Segment Start: Text passage
In June 2006, the Federal Aviation Administration certified the place as a commercial spaceport, and it officially became known as the Oklahoma Spaceport. This is where Rocketplane chief pilot John “Bone” Herrington will fly from and land if the spacecraft becomes operational.
Herrington had left the NASA astronaut corps early and taken a pay cut to join Rocketplane. He’d flown in space once, on the last space shuttle mission before the shuttle Columbia disintegrated in 2003. He knew he’d likely have a long wait before his next ride on the shuttle, and he just could not pass up a chance to be part of what he thought would be a historic event—the first suborbital flight to carry paying passengers into space.
Anderson grilled Herrington about the Rocketplane XP’s flight profile, about every aspect of the experience of flying in space, about all the potential dangers. And about whether she’d get a good view out the window. “I’m not wild about getting out of the seat and floating around,” Anderson told the pilot. “I’m more interested in the view.” Fortunately, there just wasn’t time to get up and float around and get used to the sensations of weightlessness and take in the sights. The cramped interior of the Rocketplane XP would prevent much floating anyway.
But would Rocketplane XP even get off the ground? Dan Erwin, associate professor of aeronautics at the University of Southern California, thought it had an excellent chance. “The performance numbers given by the company are reasonable, based on their estimate for vehicle mass at launch,” he told me. The team’s greatest challenge would be the ship’s rocket engine.
Segment End: Text passage
> Problem to work on:
Continue the passage on the Rocketplane XP and the Oklahoma Spaceport from where it stops.
Segment Start: Recorded data
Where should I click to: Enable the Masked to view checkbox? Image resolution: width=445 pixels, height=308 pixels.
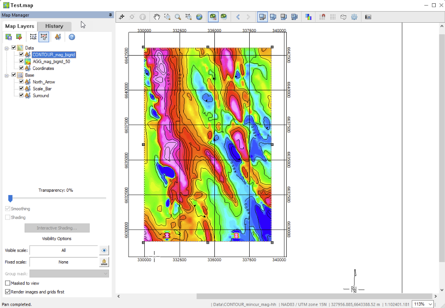tap(8, 283)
Segment End: Recorded data
> Answer for this exercise:
The AR-36, built by Polaris Propulsion, will run on kerosene and liquid oxygen and deliver 36,000 pounds of thrust. Its regeneratively cooled design (in which kerosene circulates along the combustion chamber’s outer wall before flowing inside to be burned) would allow the engine to be fired many times without much maintenance, just like a jet engine. This design had an advantage over rocket engines with ablative coatings, which char and flake away to take heat with them; ablatives have to be replaced after every firing of the engines.
ROCKETPLANE AND RICHARD BRANSON’S Virgin Galactic, which is buying space tourism craft from Scaled Composites, seem to be vying for the honor of flying the first suborbital space passengers. But theirs are by no means the only ventures gearing up for suborbital flights. Scaled Composites’ neighbor at the Mojave Airport, XCOR Aerospace, has been working on a two-seat rocketplane design that, like Rocketplane XP, would launch under its own power from a runway but without the encumbrance of jet engines; Xerus would be rocket-powered all the way.
And, working in secret, Amazon.com founder and CEO Jeff Bezos has built a self-funded company, Blue Origin, to produce a suborbital tourist spaceship called New Shepard (after Alan B., America’s first astronaut). New Shepard would take off, send three passengers on 10-minute flights out of the atmosphere, return, and land on its tail. According to Environmental Protection Agency papers he has filed, Bezos plans to launch tourists to space by 2010.
With all this competition, it seems possible that within the next decade or two, suborbital passenger service to space could drop to the cost of an ordinarily expensive vacation—a Caribbean cruise, say. But not all of those passengers would be space tourists. In fact, most of them wouldn’t be. “We think that the future for suborbital is really in point to point, both for people and for fast cargo,” said Rocketplane’s Chuck Lauer.
In other words, the biggest market would be for intercontinental travel at rocket speed.